L’humoriste belge se produit sur la scène du théâtre Jean-Alary le 9 février à 20 h 30. Elle présente sont septième « seule en scène » : « Ou presque ». 

Pourquoi avoir choisi d’écrire un spectacle sur votre vie ?

Ce n’est pas vraiment un spectacle autobiographique. Je ne voulais pas raconter ma vie, mais raconter des histoires qui arrivent à tout le monde. Le but, c’est toujours de toucher à l’universel pour, tout de même, concerner les spectateurs.

Quel est le point de départ de « Ou presque » ?

La mort de mon père.

Ah ! Il s’agit donc bien d’un spectacle autobiographique…

Écoutez, écoutez… Donc mon père est mort et donc on l’enterre. Et là, je vois toutes ces mines fermées, tous ces gens qui connaissaient mon père et que je ne connaissais pas. Bref, voilà l’ambiance. Et puis, et puis… C’est ma marque de fabrique, j’ai détourné le mal pour finalement en rire. On s’est tous cuités, on a bien rigolé. On a pris une cuite pour l’enterrement de mon père et du coup, c’est un super souvenir. Ç’a mis un petit blanc au début lorsque je me suis mise à chanter des chansons grivoises, puis tout le monde a bien rigolé.

Ç’a mis un petit blanc au début lorsque je me suis mise à chanter des chansons grivoises

Cet humour grinçant, parfois qui dérange, c’est ce qu’on appelle l’humour belge ?

Franchement, je ne sais pas. Je ne suis pas sûre, peut-être. Ce que je sais, en revanche, c’est que je ne fais pas d’humour spécifiquement pour les Belges. C’est pourquoi je joue en France, en Suisse, en Italie… Je ne sais pas s’il y a un humour pour chaque patrie.

Ce « seul en scène », c’est tout le contraire d’une suite de sketchs. Vous racontez une histoire en fait…

Oui, c’est ça. Je raconte une histoire. Avec un début, un milieu, une fin. Une histoire avec laquelle on rigole, on s’amuse… Ce mode de narration est très naturel chez moi. C’est d’ailleurs comme cela que j’ai commencé. Puis, dans mon entourage, on m’a dit que non, qu’il fallait écrire des sketchs, que c’était plus efficace. Alors je me suis mise à écrire des sketchs. Finalement, j’en suis revenue… 

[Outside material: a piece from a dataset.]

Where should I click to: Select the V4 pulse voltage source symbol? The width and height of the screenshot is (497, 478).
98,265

Alors si vous deviez nous le raconter ce « seul en scène » ?

Je me retrouve à vider l’appartement d’un proche, et c’est parti pour 1 h 30 de fête ! Je sors des histoires des cartons qui me ramènent à diverses périodes de ma vie.  L’enfance, l’adolescence, la vieillesse et même ce que j’appelle la glissade… Tout le monde expérimente toutes ces étapes de la vie !

Vous parlez en réalité des cycles de la vie…

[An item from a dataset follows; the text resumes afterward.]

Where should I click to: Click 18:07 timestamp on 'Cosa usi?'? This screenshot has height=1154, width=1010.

C’est ça. Et j’en ris, même si ça peut souvent être difficile à vivre. Il faut en rire !

Je me retrouve à vider l’appartement d’un proche, et c’est parti pour 1 h 30 de fête !

Vous l’avez écrit seule ce spectacle ?

Oui, je l’ai coécrit avec moi-même. Il est mis en scène par Johanna Boyé.

Vous avez fait du théâtre, joué du Tchekhov, du Giraudoux, du Courteline, fait du cinéma, de la télévision, dans des émissions ou des séries, du doublage… Que préférez-vous ?

Tout. J’ai fait ce métier pour collectionner les étiquettes, je ne veux pas entrer dans une case. Je veux pouvoir tout faire. Même la télévision, même si ce n’est pas forcément ce que je préfère, j’ai pu m’y épanouir.